» **Material to process**:
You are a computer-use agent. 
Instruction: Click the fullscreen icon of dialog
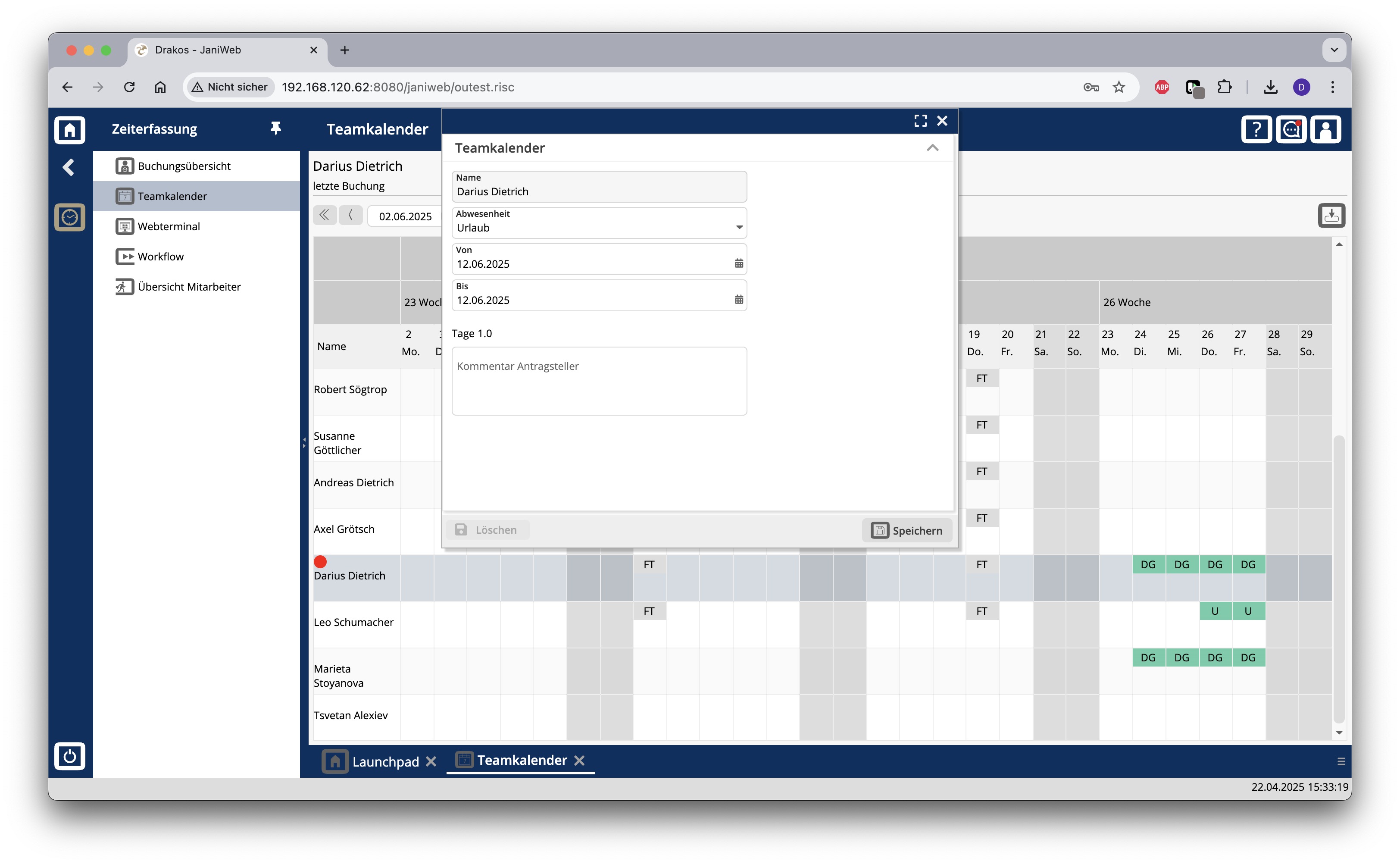pos(920,121)
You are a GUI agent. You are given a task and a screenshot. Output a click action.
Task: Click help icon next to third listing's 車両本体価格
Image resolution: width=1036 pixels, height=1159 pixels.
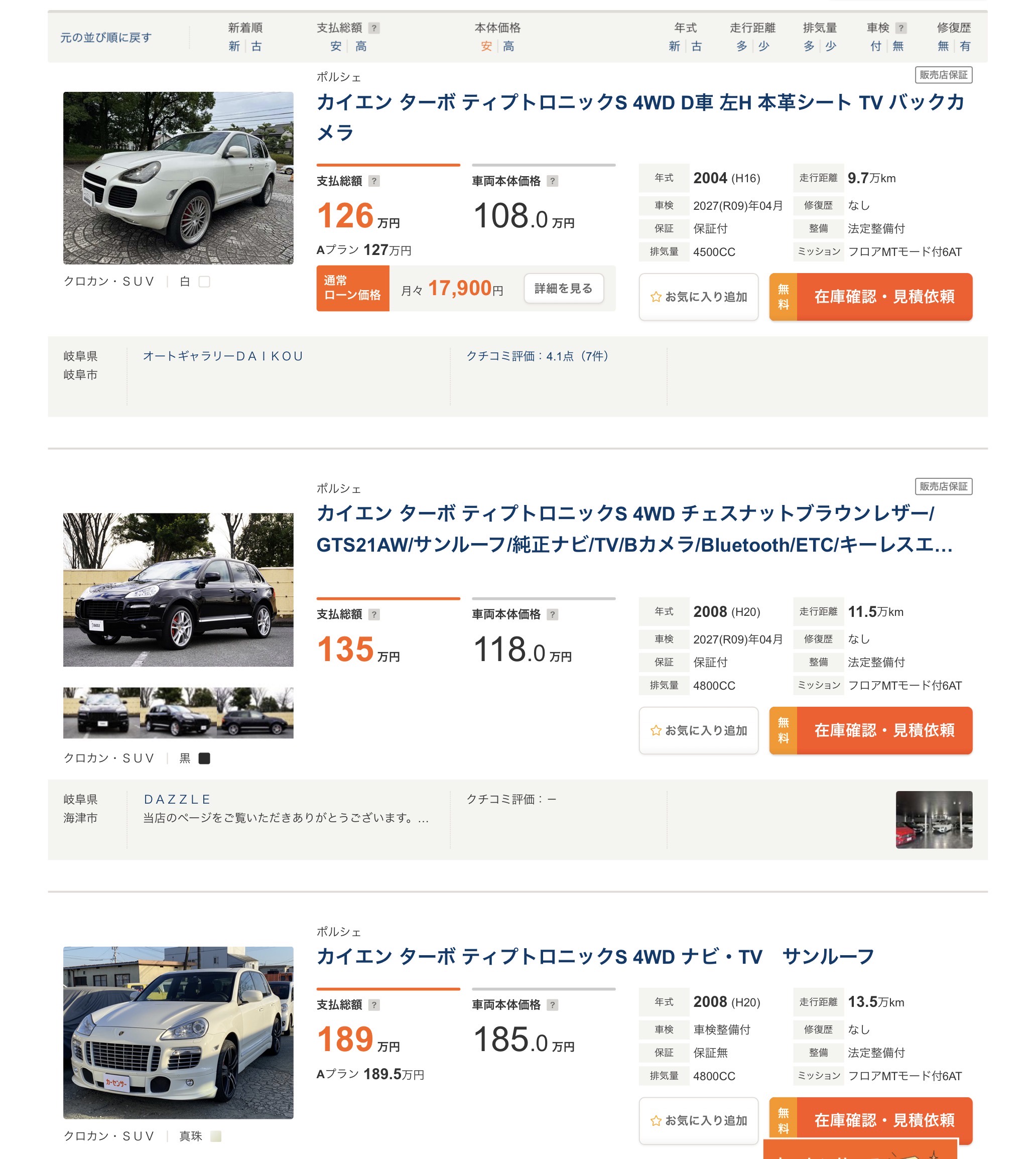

» **Task**: Pull out each line in the rows above that contains the word "icon", copying every such line in full.

» **Result of this exercise**:
Instruction: Click the fullscreen icon of dialog
Task: Click help icon next to third listing's 車両本体価格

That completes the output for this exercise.